YG3
Privacy Services
Privacy Services
YG3 provides privacy services to helps its clients find the balance between regulatory compliance, user trust and business growth.
Data Asset and Mapping
YG3 helps clients identify what personal data they have, why they have it, and where, so they understand what needs to be secured and maintained to meet their legal and regulatory obligations.
Privacy By Design
YG3 helps clients effectively embed privacy controls, throughout the development lifecycle of new products, processes and services involving the processing of personal data.
Privacy Impact Assessment
YG3 helps clients understand and treat privacy risk when changing or introducing new services or products - balancing regulatory compliance with user trust and business growth.
Records of Processing Activity
YG3 works with clients to create and maintain a record of processing activities. Enables everyone to understand what is being processed, associated risks, and opportunities for operational efficiencies.
Data Asset and Mapping
Know what personal data you are responsible for
YG3 uses a proven methodology to deliver and record personal data asset services for clients. Once scope and priorities are agreed, YG3 works with client teams to process personal data and create 'data flow map' drafts. YG3 subsequently validate these using questionnaires and 1-2-1 meetings.
Privacy By Design
Demonstrate privacy protection from the start
The YG3 approach is based on 7 Foundational Principles of Privacy By Design. Once agreement of scope and priorities is reached with our client, YG3 performs a detailed control design review and evaluation. The final evaluation report will detail the 'as-is' and the 'to-be' regulatory target with recommendations to remediate and address gaps.

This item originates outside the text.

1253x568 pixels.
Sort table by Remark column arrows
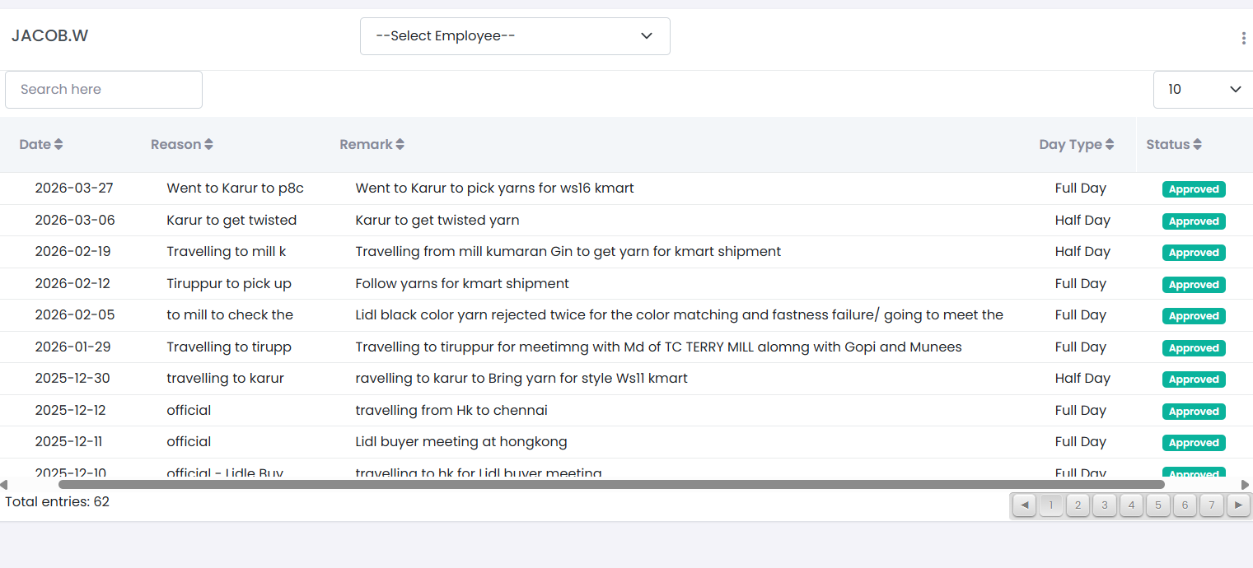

Privacy Impact Assessment (PIA)
Effectively assess and consistently treat privacy risk
YG3 provides clients with a choice of services. This includes setting up an effective in-house end-to-end PIA capability, assuring existing PIA services, or providing our very own PIA service when in-house capabilities are limited. Our PIA tool and guidance is based on best practice by the EU Article 29 Working Party.
Records of Processing Activity (RoPA)
Achieve more than regulation by knowing your data
YG3 uses proven methodology to deliver RoPA services for clients. YG3 completes an information audit and assesses existing technical and organisation measures, once scope and priorities are agreed. In parallel, YG3 document opportunities for efficiencies and the privacy critical records in-use e.g. controller-processor contracts.
Industry Experience
Telecommunications
Key Challenge:
Large global telecommunications firm requested assistance to uplift the GDPR controls utilised within its Procurement and IT change services. This included verification of personal data being processed against existing RoPAs, embedding Privacy By Design considerations, uplifting contractual schedules of technical and organisation measures assigned to suppliers based on privacy risk, and establishing a new PIA methodology. Both services required control uplifts to align to the GDPR and remove manual inefficient and inconsistent control processes and procedures that were causing service delays that impacted real time support to its telecommunication of networks.
Outcomes:
Working with the client’s legal, IT, security, procurement, and business change teams, our specialist completed a data asset and mapping exercise and created a new data flow map for the procurement service. Using this new data flow map, we redesigned and implemented privacy risk assessment and management steps within each stage of the procurement lifecycle. This included automating within the SAP procurement system, the risk assessment and assignment of technical and organisational measures for every ‘low’ and ‘medium’ rated procured item. In order to achieve this YG3 re-designed and implemented a group wide PIA methodology and supporting artefacts based on the EU Working Party 29 and CNIL methodology. This new PIA was used across the group for all change and procurement services.
Financial Services
Key Challenge:
Large global bank required support to augment privacy data transfer agreements that would effectively enable it to uplift and distribute its existing UK technology data centre operations and services to new data centres in East Asia, Europe and Africa. To achieve this, the bank needed to verify the completeness of its existing UK data centre personal data assets and flows to ensure there were no gaps in its data sources, processing descriptions, and subsequent data use and transfers. Once complete, the data flow map was used by the data centre design team to capture personal data processing activities by the new technology data centres.
Outcomes:
Working with the bank’s legal team, our specialist completed a data asset and mapping exercise of its UK data centres, resulting in a comprehensive data flow map. This was used as the basis for the creation and regulatory submission of new data transfer agreements for each new technology data centre. They were submitted and successfully approved by each of the necessary European and international data privacy regulators.